Justices deny Penobscot appeal over namesake river
The U.S. Supreme Court on Monday declined an appeal by the Penobscot Indian Nation in its fight with Maine over ownership and regulation of the tribe’s namesake river.
It was a bitter defeat for the tribe that sued a decade ago, claiming the Penobscot River is part of its reservation.
Penobscot Chief Kirk Francis said it was a disappointing outcome in a legal case that goes to the “core identity of the Penobscot Nation.”
“We see this as a modern day territorial removal by the state by trying to separate us from our ancestral ties to our namesake river,” Francis told The Associated Press.
A federal judge previously ruled that the reservation includes islands of the river’s main stem, but not the waters. There were appeals to a panel of the 1st U.S. Circuit Court of appeals and then to the full appeals court.
On Monday, the nation’s top court without comment, declined to hear the tribe’s appeals over river regulation.
The ruling came as the Maine Legislature was considering several measures that relate to tribal sovereignty.
The tribe said the lawsuit was necessary to protect tribal authority over its ancestral river and ensure sustenance rights. But state regulators argued that a win by the tribe would create “a twotiered system” on the Penobscot that would be a detriment to the general public.

Task objective ▸ Reproduce the part of the article on the Penobscot river appeal starting with "A federal judge" and going on through "to tribal sovereignty.".

Extracted data ▸
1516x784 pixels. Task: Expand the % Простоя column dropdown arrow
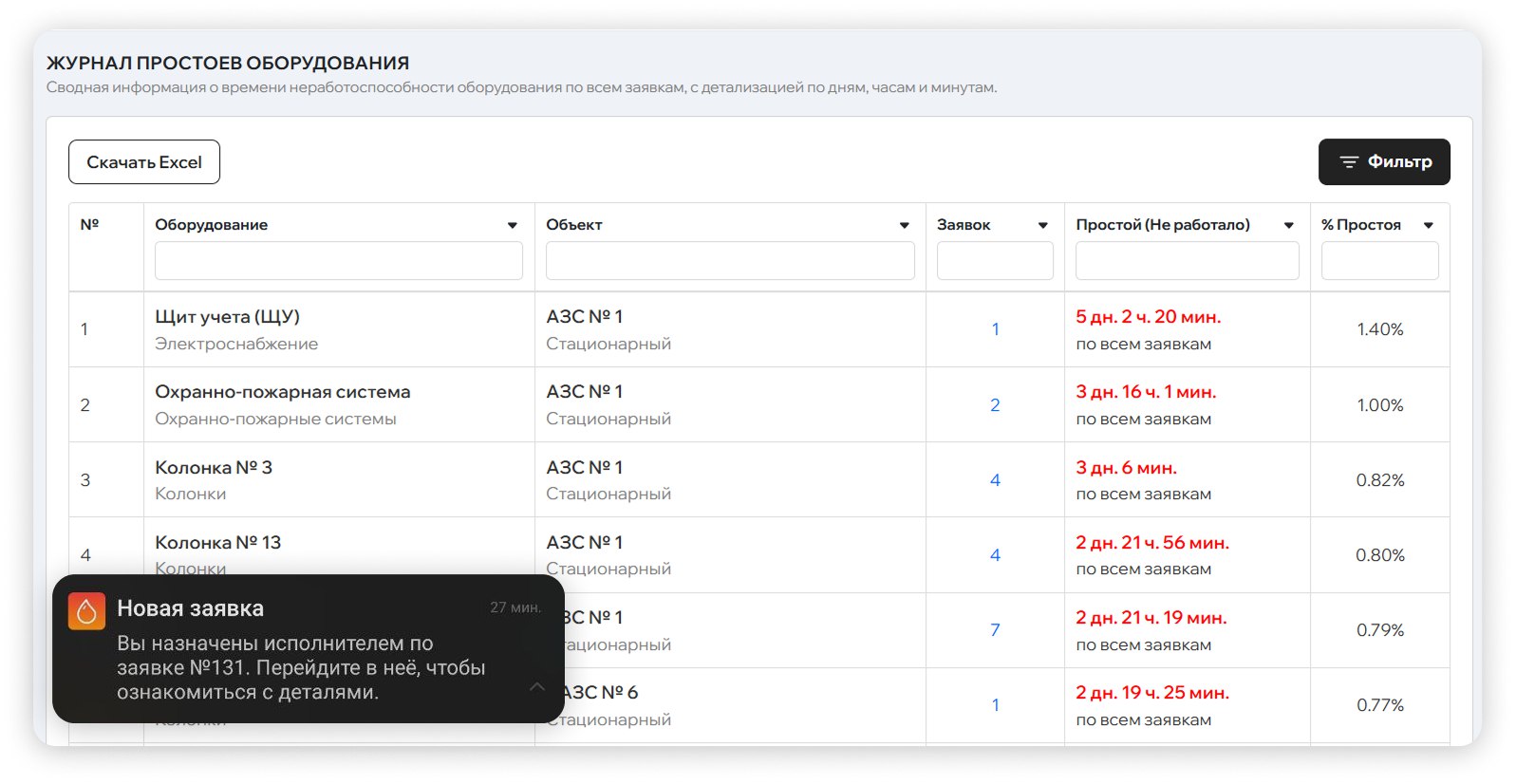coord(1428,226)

* * *

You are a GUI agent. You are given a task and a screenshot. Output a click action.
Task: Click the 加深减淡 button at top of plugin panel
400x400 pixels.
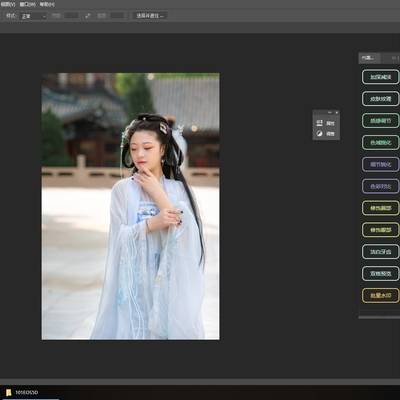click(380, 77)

Expected answer ▸
A federal judge previously ruled that the reservation includes islands of the river’s main stem, but not the waters. There were appeals to a panel of the 1st U.S. Circuit Court of appeals and then to the full appeals court.
On Monday, the nation’s top court without comment, declined to hear the tribe’s appeals over river regulation.
The ruling came as the Maine Legislature was considering several measures that relate to tribal sovereignty.